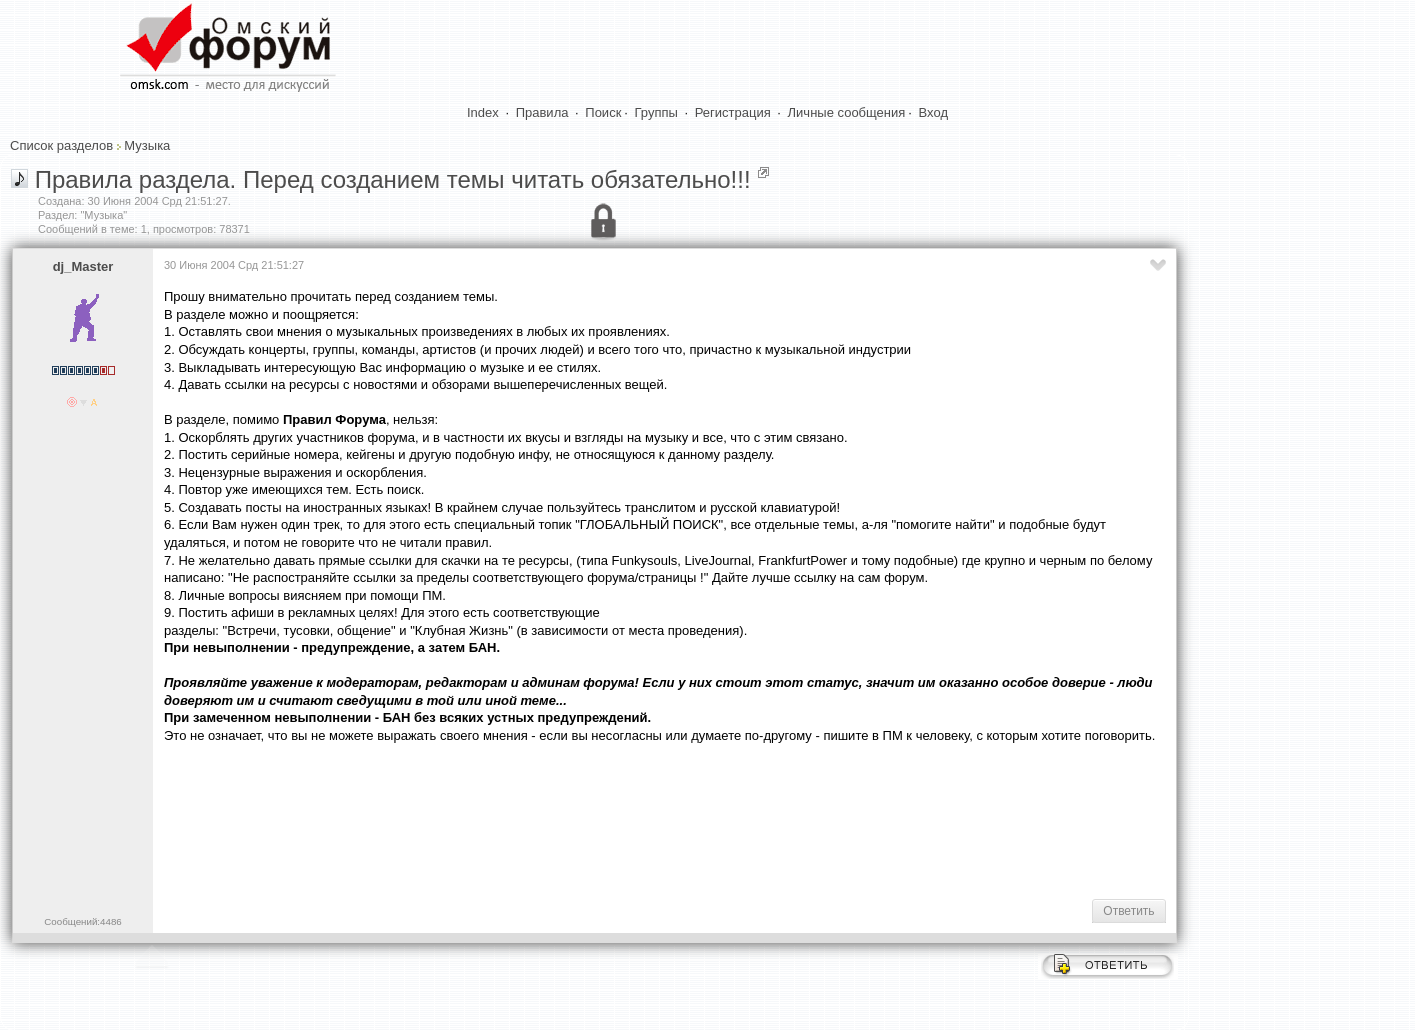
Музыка (147, 145)
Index (483, 112)
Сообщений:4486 (82, 921)
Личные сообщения (847, 112)
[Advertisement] (528, 820)
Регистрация (733, 112)
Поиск (603, 112)
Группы (656, 112)
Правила (542, 112)
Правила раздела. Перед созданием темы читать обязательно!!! (393, 179)
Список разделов (61, 145)
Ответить (1128, 911)
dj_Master (83, 266)
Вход (933, 112)
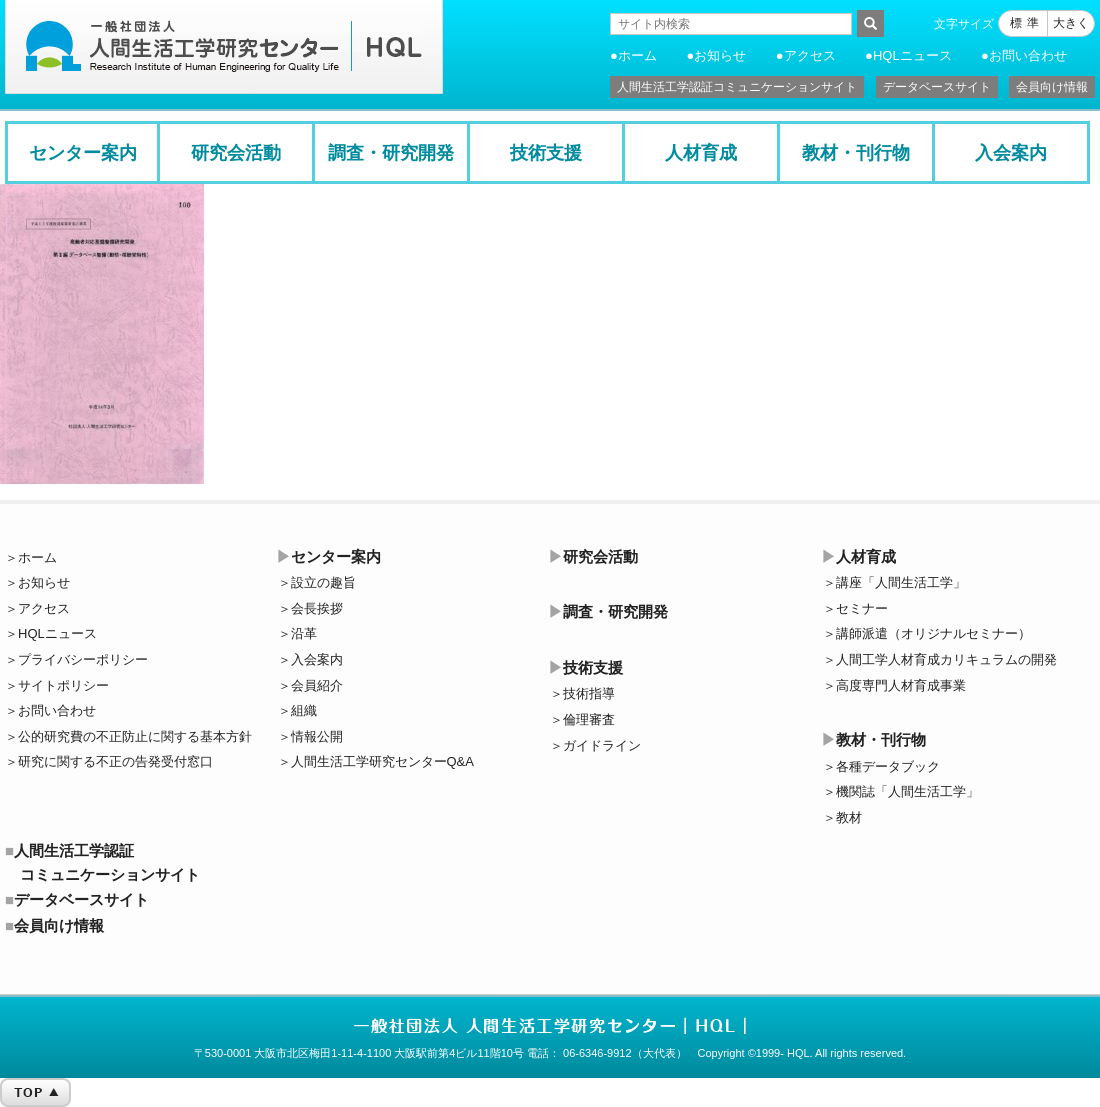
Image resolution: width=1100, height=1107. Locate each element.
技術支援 (546, 153)
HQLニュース (912, 55)
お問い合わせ (1028, 55)
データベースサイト (937, 87)
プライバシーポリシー (83, 659)
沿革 (304, 633)
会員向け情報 (1052, 87)
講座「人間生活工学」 (901, 582)
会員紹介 (317, 685)
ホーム (637, 55)
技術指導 (589, 693)
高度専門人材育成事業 (901, 685)
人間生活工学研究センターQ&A (382, 761)
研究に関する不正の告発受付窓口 (115, 761)
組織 (304, 710)
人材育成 (701, 153)
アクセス (810, 55)
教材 (849, 817)
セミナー (862, 608)
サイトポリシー (63, 685)
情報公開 (317, 736)
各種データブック (888, 766)
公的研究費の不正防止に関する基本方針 (135, 736)
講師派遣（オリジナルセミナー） (933, 633)
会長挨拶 (317, 608)
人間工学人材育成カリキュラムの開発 (946, 659)
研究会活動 (236, 153)
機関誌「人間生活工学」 (907, 791)
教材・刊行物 (856, 153)
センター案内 (83, 153)
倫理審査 (589, 719)
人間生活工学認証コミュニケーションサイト (737, 87)
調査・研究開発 (391, 153)
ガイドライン (602, 745)
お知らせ (720, 55)
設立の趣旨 (323, 582)
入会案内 (1011, 153)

=======

Rewrite all the lines above, substituting "Rules" for "Правила" and changing nothing else. Omit the pictures.

Музыка (147, 145)
Index (483, 112)
Сообщений:4486 (82, 921)
Личные сообщения (847, 112)
[Advertisement] (528, 820)
Регистрация (733, 112)
Поиск (603, 112)
Группы (656, 112)
Rules (542, 112)
Rules раздела. Перед созданием темы читать обязательно!!! (393, 179)
Список разделов (61, 145)
Ответить (1128, 911)
dj_Master (83, 266)
Вход (933, 112)
Image resolution: width=1100, height=1107. Locate each element.
技術支援 (546, 153)
HQLニュース (912, 55)
お問い合わせ (1028, 55)
データベースサイト (937, 87)
プライバシーポリシー (83, 659)
沿革 (304, 633)
会員向け情報 (1052, 87)
講座「人間生活工学」 (901, 582)
会員紹介 (317, 685)
ホーム (637, 55)
技術指導 (589, 693)
高度専門人材育成事業 (901, 685)
人間生活工学研究センターQ&A (382, 761)
研究に関する不正の告発受付窓口 (115, 761)
組織 (304, 710)
人材育成 (701, 153)
アクセス (810, 55)
教材 (849, 817)
セミナー (862, 608)
サイトポリシー (63, 685)
情報公開 (317, 736)
各種データブック (888, 766)
公的研究費の不正防止に関する基本方針 (135, 736)
講師派遣（オリジナルセミナー） (933, 633)
会長挨拶 (317, 608)
人間工学人材育成カリキュラムの開発 (946, 659)
研究会活動 (236, 153)
機関誌「人間生活工学」 (907, 791)
教材・刊行物 (856, 153)
センター案内 (83, 153)
倫理審査 (589, 719)
人間生活工学認証コミュニケーションサイト (737, 87)
調査・研究開発 (391, 153)
ガイドライン (602, 745)
お知らせ (720, 55)
設立の趣旨 (323, 582)
入会案内 (1011, 153)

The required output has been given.